Stakeholders of the forest sector, NGOs and Government have come together in a project to design a common methodology to design community maps that are replicable and widely used.
The project, launched in Yaounde on January 27, was hinged on the premise that existing methodologies are not comparable and as such, maps designed with specific targets may not be applied in different villages because the same types of people were not consulted.
Identifying the Campo Ma’an in the Southwest Region, Samuel Nguiffo, Executive Secretary of the Centre for Environment and Development (CED) using an existing map, demonstrated that this area is exposed to conflicts.There is an encroachment into forest reserve given that 2/3 of the land is covered by mining permits.
To him, growth in population, immigration, investors, conservation, construction and mining were not predicted in the zone demarcated 40 years ago.
Against this background, TimotheeFometeNembot, Forestry Economist andCoordinator of the project, explained that so many maps designed by several people and projects are not comparable, don’t tell the same story, thus the need to come up with a common mapping protocol.
Within this context, he said an Advisory Committee coordinated by the Ministry of Economy, bringing together MINDATD, MINFOF, MINDCAF, MINMIDT, MINEPDED, MINEPA, MINADER and the national Institute of Cartography would work together to formulate the methodology.
He stated that Government has come up with laws which are difficult to implement when it comes to village boundaries, stressing that villagers are in the best position to tell the boundaries of their villages, the resources they use and how these can be taken into account.

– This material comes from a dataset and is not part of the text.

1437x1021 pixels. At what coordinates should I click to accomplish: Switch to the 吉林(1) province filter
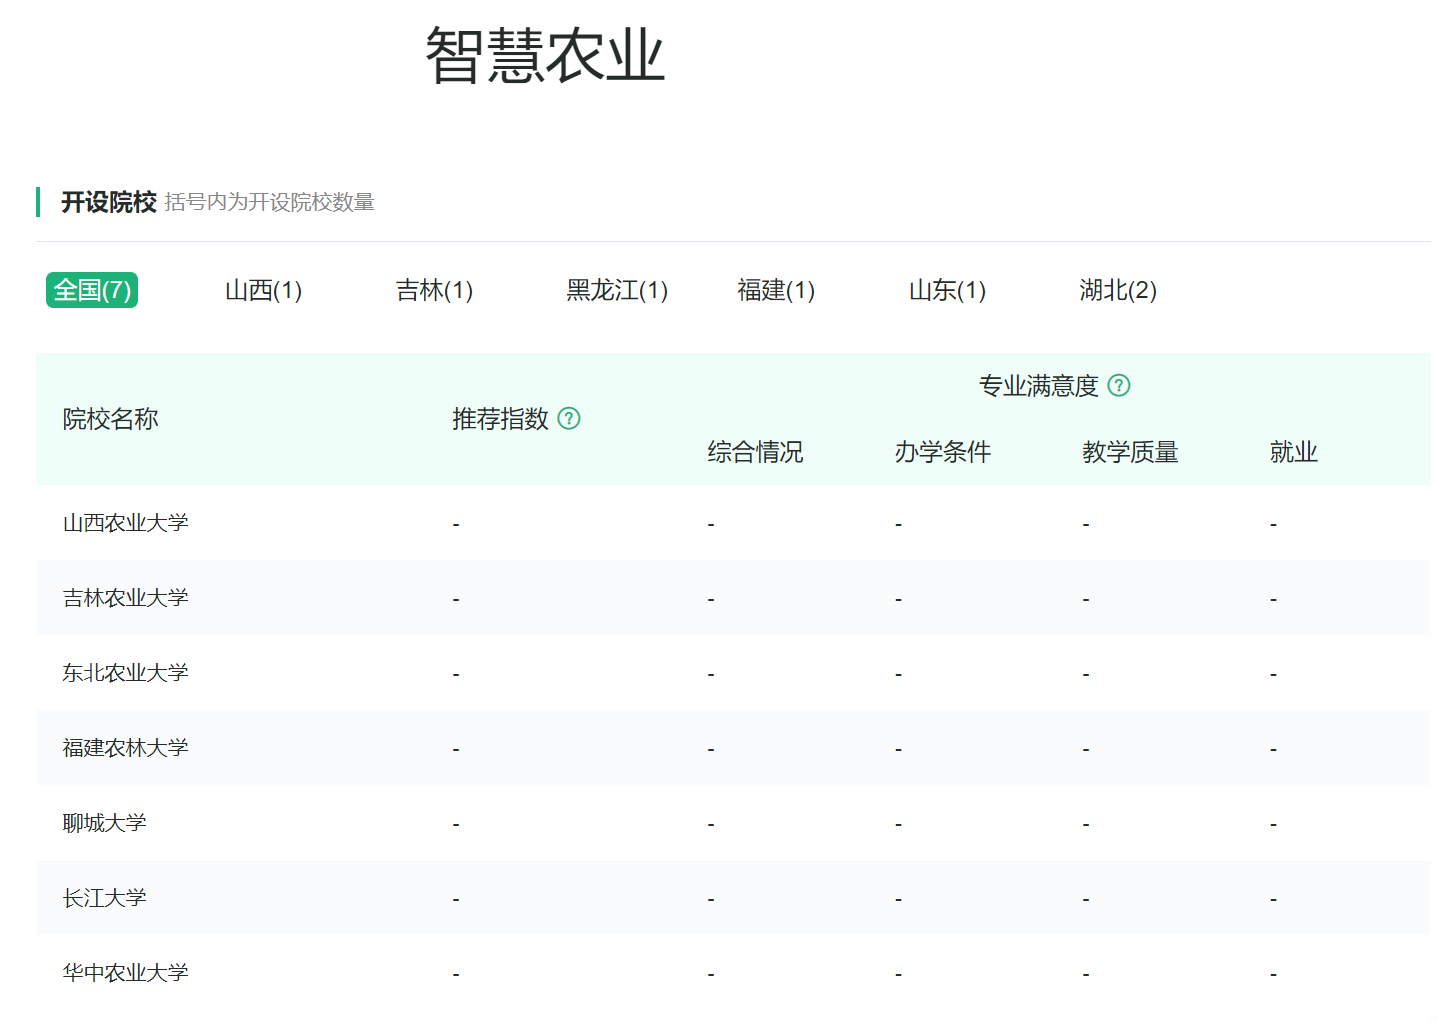[434, 290]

The Forestry Economist underscored the importance of basic and topographic maps in which community rights are included as a preemptive measure for conflicts.
“In a community where there is a map, once there is an investor and other stakeholders, this would be put on the table to serve as the best way to anticipate; not wait for a project before realising that the area is used by the community,” he stated.
The first proposals of the methodology would be available in the first quarter of the year, validated by the steering committee, after which the draft protocol would be tested on a pilot site.
Nembot, however, warned that the methodology alone is not the essential thing, but how it can be used in future to receive funding for nation-wide reforms.
He said he hoped that, with the tool available by the end of the year and recommendation by Government for wide utilisation, stakeholders would first request for the maps when they come to the community as a basis for dialogue.